I’ll come back to him.

The disappointing news came in on Friday that FINMA, the Swiss regulator, is “currently conducting investigations into several Swiss financial institutions in connection with possible manipulation of foreign exchange markets. FINMA is coordinating closely with authorities in other countries as multiple banks around the world are potentially implicated.”

If there is a case to answer, then no doubt it will have been captured in electronically somewhere. In the last twelve months we have had a wonderful insight into the minds of some bankers whether it has been around honesty: “The strategy here is you pull the Central Bank in, get them to write a big cheque and they have to support their money,” (Anglo Irish Bank telephone recoding); or transparency: “The trick is you must not do this alone...this is between you and me but really don't tell anybody," (Barclays email).
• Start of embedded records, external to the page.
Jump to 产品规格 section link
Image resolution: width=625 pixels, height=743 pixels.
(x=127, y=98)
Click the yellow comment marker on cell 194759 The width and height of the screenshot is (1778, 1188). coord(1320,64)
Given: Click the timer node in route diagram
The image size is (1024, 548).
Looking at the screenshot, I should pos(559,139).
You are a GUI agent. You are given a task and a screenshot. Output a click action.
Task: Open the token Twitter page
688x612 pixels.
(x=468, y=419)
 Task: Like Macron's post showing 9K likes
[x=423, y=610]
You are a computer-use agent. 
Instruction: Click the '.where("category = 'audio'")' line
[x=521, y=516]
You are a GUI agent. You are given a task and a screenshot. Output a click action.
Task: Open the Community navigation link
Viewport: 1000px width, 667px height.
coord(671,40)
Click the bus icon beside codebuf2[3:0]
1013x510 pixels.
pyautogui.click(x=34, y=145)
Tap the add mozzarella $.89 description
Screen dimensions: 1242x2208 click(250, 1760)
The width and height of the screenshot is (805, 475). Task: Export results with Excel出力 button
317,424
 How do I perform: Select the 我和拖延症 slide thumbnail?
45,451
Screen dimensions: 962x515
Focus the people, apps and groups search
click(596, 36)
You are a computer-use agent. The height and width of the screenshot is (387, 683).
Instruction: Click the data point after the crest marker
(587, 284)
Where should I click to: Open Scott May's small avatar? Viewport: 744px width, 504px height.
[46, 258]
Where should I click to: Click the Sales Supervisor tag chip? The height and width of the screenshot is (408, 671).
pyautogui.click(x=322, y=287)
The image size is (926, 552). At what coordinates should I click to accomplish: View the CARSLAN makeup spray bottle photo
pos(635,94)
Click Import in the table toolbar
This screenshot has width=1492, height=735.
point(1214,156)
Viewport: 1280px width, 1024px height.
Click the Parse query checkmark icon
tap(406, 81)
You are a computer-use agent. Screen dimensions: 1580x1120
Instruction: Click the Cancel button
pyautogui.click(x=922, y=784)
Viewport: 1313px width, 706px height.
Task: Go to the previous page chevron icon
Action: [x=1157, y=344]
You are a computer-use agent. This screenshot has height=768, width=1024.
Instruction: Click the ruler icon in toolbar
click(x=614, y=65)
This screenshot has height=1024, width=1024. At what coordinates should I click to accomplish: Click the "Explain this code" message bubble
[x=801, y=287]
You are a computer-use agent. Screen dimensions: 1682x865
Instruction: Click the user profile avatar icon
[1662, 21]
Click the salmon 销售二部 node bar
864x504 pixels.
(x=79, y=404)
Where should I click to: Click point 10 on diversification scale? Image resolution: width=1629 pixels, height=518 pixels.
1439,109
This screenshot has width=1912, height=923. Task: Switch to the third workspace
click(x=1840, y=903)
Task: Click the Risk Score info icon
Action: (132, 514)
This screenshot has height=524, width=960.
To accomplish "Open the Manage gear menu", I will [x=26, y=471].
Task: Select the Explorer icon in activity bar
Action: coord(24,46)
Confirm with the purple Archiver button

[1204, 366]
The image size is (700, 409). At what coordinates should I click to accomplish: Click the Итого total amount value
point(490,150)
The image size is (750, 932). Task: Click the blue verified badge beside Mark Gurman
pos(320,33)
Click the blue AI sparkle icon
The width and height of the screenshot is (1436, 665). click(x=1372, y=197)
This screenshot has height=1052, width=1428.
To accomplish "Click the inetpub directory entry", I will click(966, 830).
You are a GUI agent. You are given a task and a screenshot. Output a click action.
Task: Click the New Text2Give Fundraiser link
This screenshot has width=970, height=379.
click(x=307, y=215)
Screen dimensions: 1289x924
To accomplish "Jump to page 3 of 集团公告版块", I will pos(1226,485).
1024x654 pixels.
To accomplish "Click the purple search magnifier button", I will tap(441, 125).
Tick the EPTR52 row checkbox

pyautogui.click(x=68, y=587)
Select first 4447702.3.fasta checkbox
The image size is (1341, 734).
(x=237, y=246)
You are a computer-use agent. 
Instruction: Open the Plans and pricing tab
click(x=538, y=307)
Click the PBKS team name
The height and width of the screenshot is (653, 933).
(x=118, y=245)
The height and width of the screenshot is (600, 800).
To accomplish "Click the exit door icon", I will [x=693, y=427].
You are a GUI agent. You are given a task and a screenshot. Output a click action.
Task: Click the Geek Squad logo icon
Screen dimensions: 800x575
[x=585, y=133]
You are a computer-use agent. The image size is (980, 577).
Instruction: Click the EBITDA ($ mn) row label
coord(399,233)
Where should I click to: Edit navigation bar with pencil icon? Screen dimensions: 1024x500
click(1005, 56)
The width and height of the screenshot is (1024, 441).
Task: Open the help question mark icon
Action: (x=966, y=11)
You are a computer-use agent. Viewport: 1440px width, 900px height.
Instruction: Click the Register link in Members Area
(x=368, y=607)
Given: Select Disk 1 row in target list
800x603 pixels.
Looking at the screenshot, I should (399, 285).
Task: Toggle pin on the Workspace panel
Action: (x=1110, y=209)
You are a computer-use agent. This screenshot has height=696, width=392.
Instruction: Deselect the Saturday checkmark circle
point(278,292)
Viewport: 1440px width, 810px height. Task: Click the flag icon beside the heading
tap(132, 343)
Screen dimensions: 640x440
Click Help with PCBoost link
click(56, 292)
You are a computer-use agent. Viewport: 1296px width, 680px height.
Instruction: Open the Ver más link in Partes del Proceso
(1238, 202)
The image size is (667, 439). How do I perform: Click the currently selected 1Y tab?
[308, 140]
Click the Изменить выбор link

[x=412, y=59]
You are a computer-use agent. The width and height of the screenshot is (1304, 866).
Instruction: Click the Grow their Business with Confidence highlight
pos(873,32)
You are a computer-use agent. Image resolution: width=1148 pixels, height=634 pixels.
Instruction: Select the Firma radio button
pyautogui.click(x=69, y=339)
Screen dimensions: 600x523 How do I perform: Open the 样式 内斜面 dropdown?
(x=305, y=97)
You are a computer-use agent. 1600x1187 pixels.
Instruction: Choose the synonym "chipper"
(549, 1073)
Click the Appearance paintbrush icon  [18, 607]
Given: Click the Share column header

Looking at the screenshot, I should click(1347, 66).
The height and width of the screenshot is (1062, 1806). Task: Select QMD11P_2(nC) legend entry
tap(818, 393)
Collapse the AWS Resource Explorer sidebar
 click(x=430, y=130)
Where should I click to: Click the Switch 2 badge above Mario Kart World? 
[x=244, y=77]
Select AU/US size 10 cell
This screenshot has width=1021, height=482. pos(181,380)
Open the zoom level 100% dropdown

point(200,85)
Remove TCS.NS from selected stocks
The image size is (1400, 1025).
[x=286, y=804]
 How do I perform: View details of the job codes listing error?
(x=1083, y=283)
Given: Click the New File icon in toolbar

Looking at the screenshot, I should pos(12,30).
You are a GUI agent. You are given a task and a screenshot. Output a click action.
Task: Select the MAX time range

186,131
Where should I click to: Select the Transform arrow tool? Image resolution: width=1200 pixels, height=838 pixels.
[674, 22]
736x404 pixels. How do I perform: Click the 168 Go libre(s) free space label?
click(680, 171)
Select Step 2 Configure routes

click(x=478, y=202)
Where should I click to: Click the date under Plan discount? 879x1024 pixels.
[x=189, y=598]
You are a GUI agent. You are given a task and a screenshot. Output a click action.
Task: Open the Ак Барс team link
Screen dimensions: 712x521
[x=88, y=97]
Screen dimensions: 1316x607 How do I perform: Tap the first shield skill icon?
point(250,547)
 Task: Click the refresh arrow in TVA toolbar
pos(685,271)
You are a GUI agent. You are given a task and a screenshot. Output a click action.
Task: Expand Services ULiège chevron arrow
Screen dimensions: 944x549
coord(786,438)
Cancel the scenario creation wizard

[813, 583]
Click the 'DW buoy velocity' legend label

Now, so far there are only suspicions around what might have happened in the FX market, with big Swiss banks – UBS and Credit Suisse – and big currency trading banks – including Citi and Deutsche Bank – reportedly required to provide information on their activities to authorities in the UK and Switzerland, according to various press sources.

Concern around foreign exchange is hardly new; custody banks have until recently been at the wrong end of lawsuits from their big fund management clients who decried what they saw as excessive profiteering from the charges levied on FX transactions.

FX is not really a market, as it consists predominantly of bilateral trading, which is a more profitable model for dealers than exchange-trading assets. The dealer sets the price and is often executing for clients on a single-dealer platform, removing the competitive pressure from other dealers. FX is not alone in this; the bond market is equally opaque.

As an effectively unregulated market, FX is traded on trust; the trust in one’s dealer to offer the best price and that makes the WM/Reuters benchmark a valuable tool in order to provide some transparency for banks’ big corporate and fund manager clients on the prices they are getting.

It is this benchmark that is suspected of having been abused. It is believed possible that some firms have been rigging it, or they have been trading ahead of their customers who were using the benchmark. What we know from previous investigations is that if there is any wrongdoing, someone somewhere will have been recorded talking or writing about it.

Back to the man who was ‘surprised’ by the horse. Thanks to recording of activity these days if you are recorded doing something that looks bad, such as concealing your face while punching a police horse, whatever your reasons, it will be hard to get people onside. Just ask Fabrice Tour.